* Problems to solve *
**a.** In the court opinion on Stapling Machines Co. v. Kirk, which box types does the quoted lease clause list as subject to the four percent payment?
**b.** Continue the court opinion on Stapling Machines Co. v. Kirk from its last sentence.

* Passage shown *
Stapling Machines Co. v. Kirk

298 So. 2d 564 | Fla. Dist. Ct. App. | 1974

HOWELL, CHARLES COOK, Jr., Associate Judge.

Deeming it a forbiddingly formidable task to improve on the opinion of the *565court below, we take the liberty of simply setting forth the opinion in haec verba.1

“The sole question presented for adjudication in this case is the proper computation of sales and use taxes with respect to monies received by the plaintiff, Stapling Machines Co., from various lessees of machines owned by Stapling and leased to manufacturers of boxes. The facts are not in serious dispute.
“Stapling is the owner of numerous patents and is the manufacturer of machines that are used in the production of various types and kinds of boxes, which machines it leases to box manufacturers.
“The leases are of a uniform style, and all are obviously drawn with great care. Insofar as pertinent here, the leases provide that Stapling will deliver machines ordered by lessees for the use of the lessees in the manufacture of boxes. The lessees agree to pay, upon delivery of the machines, a sum to be fixed by Stapling ‘not to exceed the reasonable cost of production of such machines.’ In addition, it is provided that
“ ‘Lessee agrees to pay to Lessor, in addition to the amounts hereinbefore provided to be paid by Lessee for the initial right to possess the machines leased hereunder, (a) sums of money equal to four per cent (4%) of the gross sales or fair market value, whichever is higher, of all ‘Rock Fastener’, ‘All-Bound’, and ‘James’ boxes made under this agreement, and (b) sums of money equal to two per cent (2%) of the gross sales or fair market value, whichever is higher, of all other boxes made under this agreement; and Lessee agrees to pay such sums as a royalty for the use of any or all of the patented inventions hereunder licensed to be used and/or as a rental for the use of any or all machines leased hereunder . . .’
“The leases provide that the machines shall at all times remain the property of the lessor. Provision is made for the proper care of the machines by the lessee, and for periodic accounting for the sales price of all boxes sold, so as to guarantee that the lessor will receive the proper payments based upon the lessee’s sales.
“The leases also provide that the lessee will be given the right to use any new patents developed or acquired by the lessor.

* Raw data *

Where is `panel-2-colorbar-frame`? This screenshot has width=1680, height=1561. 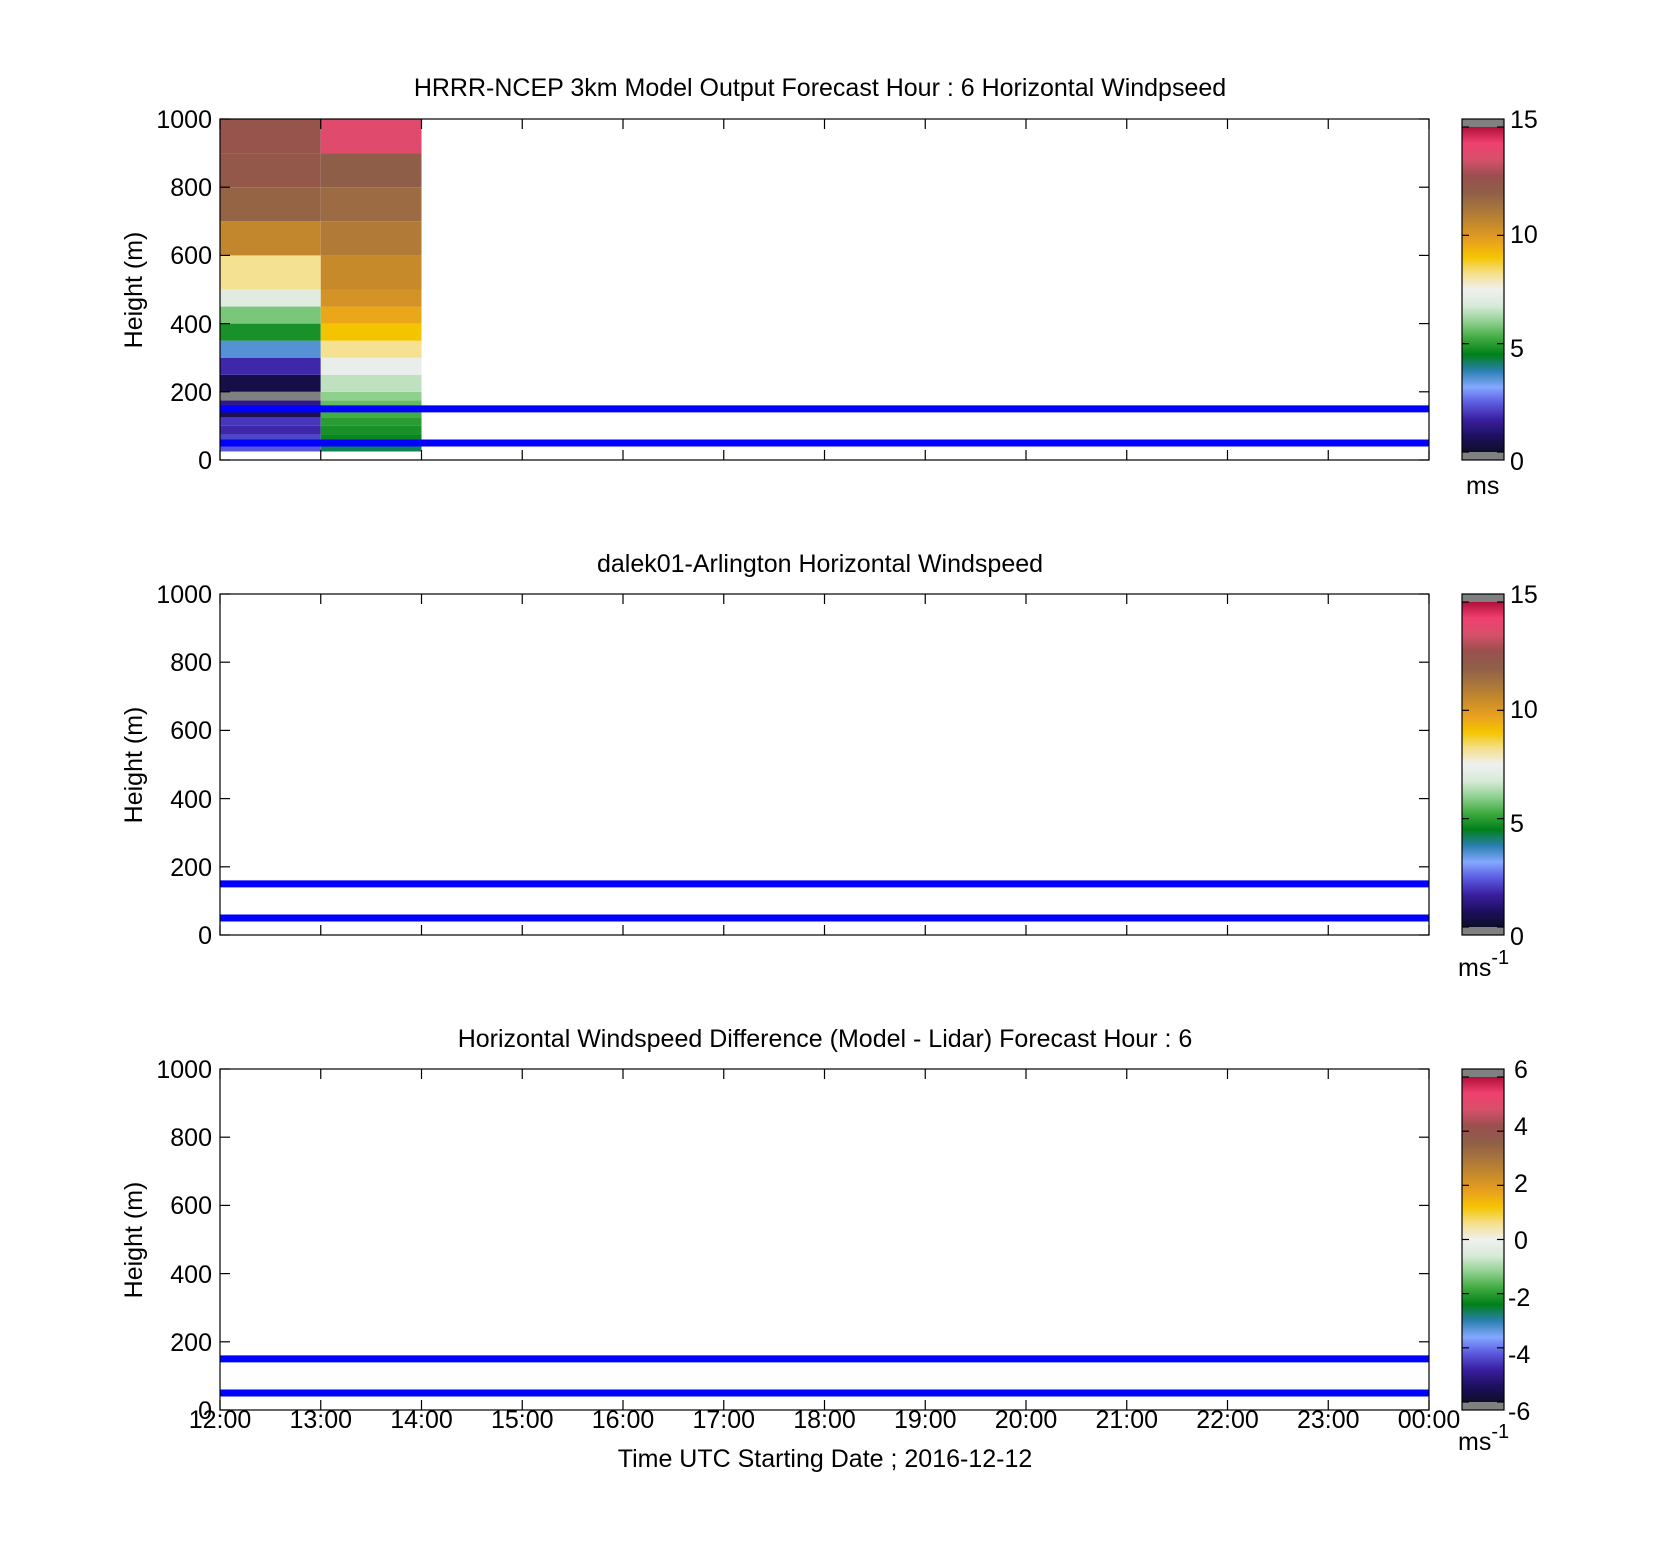
panel-2-colorbar-frame is located at coordinates (1483, 764).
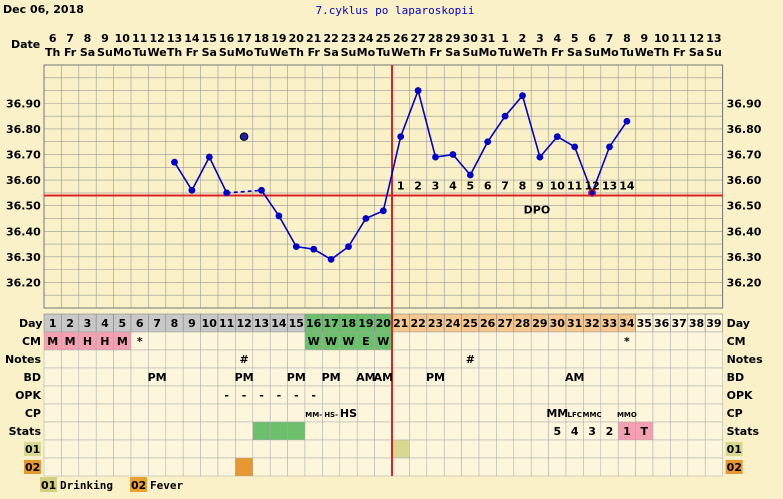 The width and height of the screenshot is (783, 499). I want to click on date-number: 28, so click(436, 38).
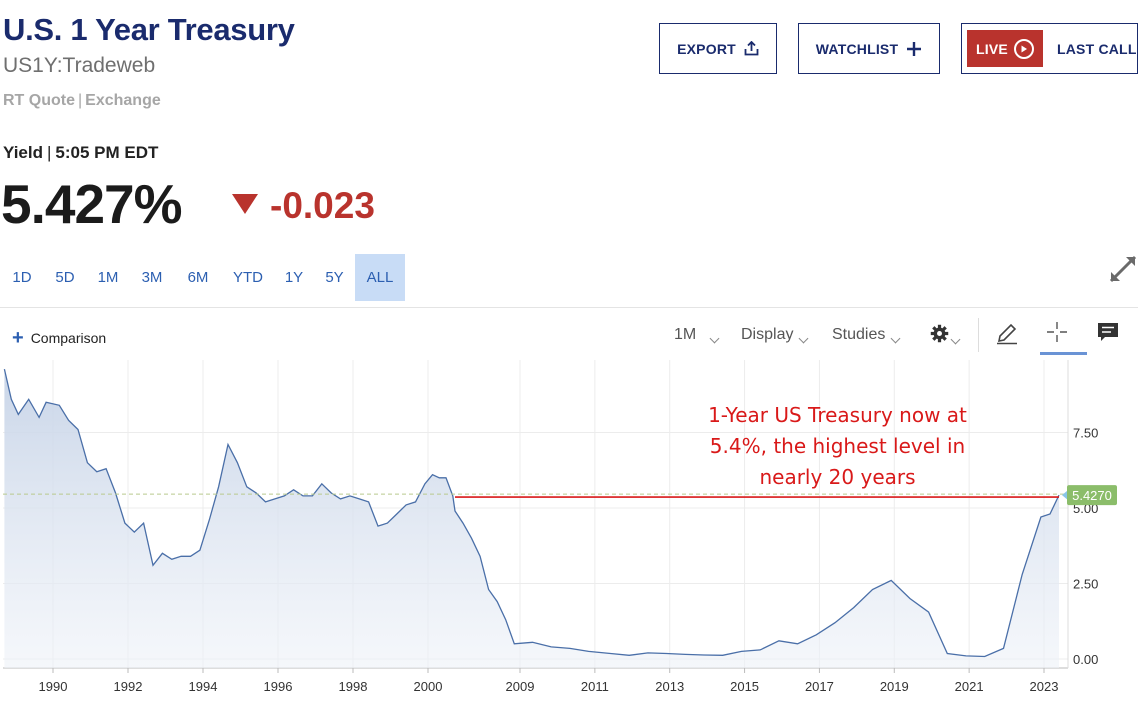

* Answers per task *
**a.** 'Rock Fastener', 'All-Bound', and 'James' boxes.

**b.**
“The defendant Revenue Commission has assessed taxes based upon the full amount becoming due and payable to Stapling under these leases. However, Stapling contends that this is not proper because (it says) a large percentage of the monies paid by the lessees to it are not rent but are compensation for services consisting of various promotional and advertising activities carried on by Stapling for the benefit of the lessees.
“The evidence shows without contradiction that Stapling does, in fact, expend very substantial sums of money each year in these activities, and it is logical to assume that these activities result in greater sales of boxes by the lessees. It is the theory of Stapling that a proportionate part of the ‘rentals’ paid should be considered as compensation for services and not taxed.
“The Court cannot agree.
“Careful examination of the leases discloses that the lessees obligate themselves to pay the specified percentages of their gross sales without any corresponding obligation on the part of Stapling to render any services other than those specified in the leases.
“It is quite- obvious that should Stapling elect to stop all its promotional activities, there is no provision of the con*566tract which would be violated, and each lessee would still be obligated to pay the specified percentages of the sales price of all boxes which it sells.
“But Stapling contends and some of its lessees testify that there is an unwritten, unspecified, but implied understanding between the parties that these promotional activities will be pursued by Stapling for the mutual benefit of all the parties. However this may be, the obligation to pay the rentals being taxed does not arise from any implied agreement. The obligation of the lessees to pay arises exclusively from the express language of the leases, and it is that obligation to pay which results in the payments the tax upon which is the subject of this litigation.*2 Those payments are expressly stated in the agreement to be rent, and they are clearly rent within the terms of the taxing statute. Not without significance in this connection is a provision of the lease as follows:
“ ‘None of the conditions of this agreement shall be held to have been waived by any act or knowledge of either party, or its agents, but only by an instrument, in writing, signed by one of the executive officers of such party, thereunto duly authorized.’
“Stapling did not see fit to obligate itself in its written contract to conduct any promotional activities or do any advertising. Each lessee is obligated to pay the rentals prescribed without any covenant-on the part of Stapling to perform the promotional or advertising activities. The payments upon which taxes have been levied are only the payments required by the written contract and they are, therefore, rent and taxable as rent.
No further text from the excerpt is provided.